Could you be the most connected business in the world?

by The CC-Link Team on 7 April 2014

Gateway to Asia

CC-Link technology is the only networking technology able to provide open 1Gb Ethernet


You may have recently read about the most connected human on the planet. Chris Dancy from Denver, USA, is wired up to 700 sensors to capture every single detail of his existence – he uses a range of devices, services and applications to give him real-time data about his body.

By John Browett
His connected lifestyle means he knows more about himself than, arguably, anyone else on the planet and his monitoring has even allowed him to lose 45kg (100lbs).

Dancy tracks what he eats and drinks, when he sleeps, how he emails, where he takes photos and even the activity of his dogs. Using technology ranging from Google Glass and narrative camera to a BodyMedia FIT, a Fitbit, Blue HR heart rate monitor, Lumo Back and a Pebble smartwatch, he has taken the concept of a networked environment to new heights. I would love to take the time to explain each of those technologies, but suffice to say that they all transfer real time data about Dancy’s body to repositories that he can use for analysis.

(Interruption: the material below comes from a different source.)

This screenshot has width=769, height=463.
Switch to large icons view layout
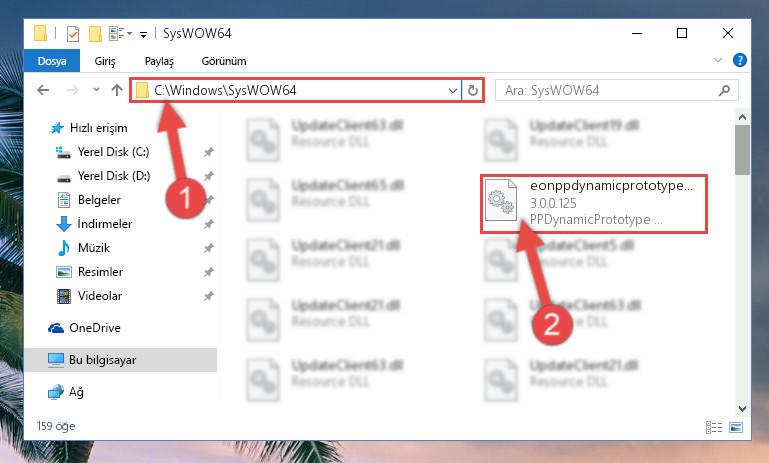click(x=736, y=427)
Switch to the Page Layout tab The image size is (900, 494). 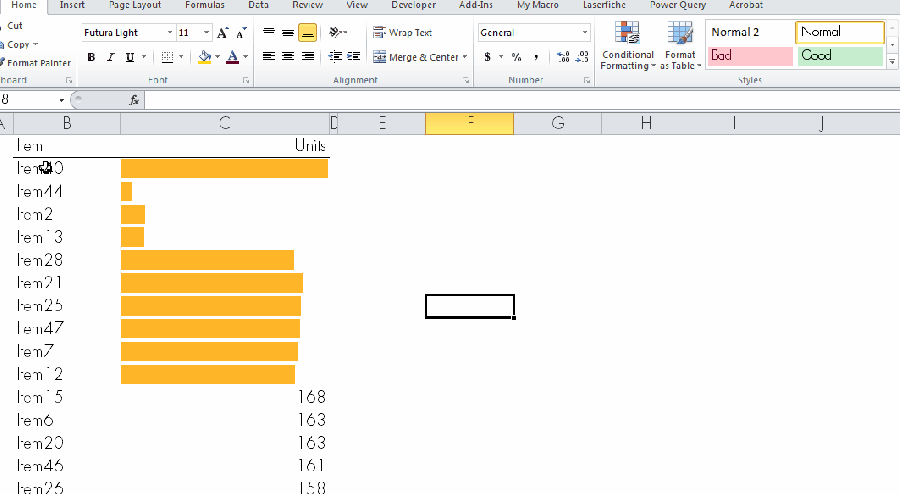tap(135, 5)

I’m interested in Dancy because he’s representative of the move towards an enlarged focus on analytics in the consumer environment, which is very much reflected in an increased reliance on data in the manufacturing world.

At CC-Link, we are very much at the epicentre of this storm – as the only networking technology able to provide open 1Gb Ethernet, we tend to be the first point of call for companies that have genuinely large amounts of data to handle in real time.

Gateway to Asia

The recent launch of our Gateway to Asia (G2A) scheme has reinforced this for me – we have seen a strong demand for increased data acquisition and handling.  We’ve been established for some time as a key enabling technology for helping businesses reach China, but the launch of G2A means that we are now able to fully extend our reach into other key Asian markets where CC-Link is also strong.

For instance, parts of India, compared to some of Europe, could be described as still discovering the productivity and quality benefits that automation can bring. Hence this trend to automate is providing opportunities for the automation industry and its customers, as well as the chance for the Indian work force to increase its skills and standard of living.

Thinking long term

Big companies normally write long-term business plans. If these plans don’t anticipate the technological changes affecting manufacturing, they are unlikely to be successful. We are also seeing a degradation of the idea that handmade means high quality. Automated manufacturing means less waste, fewer returns and lower product cost, as well greater quality levels.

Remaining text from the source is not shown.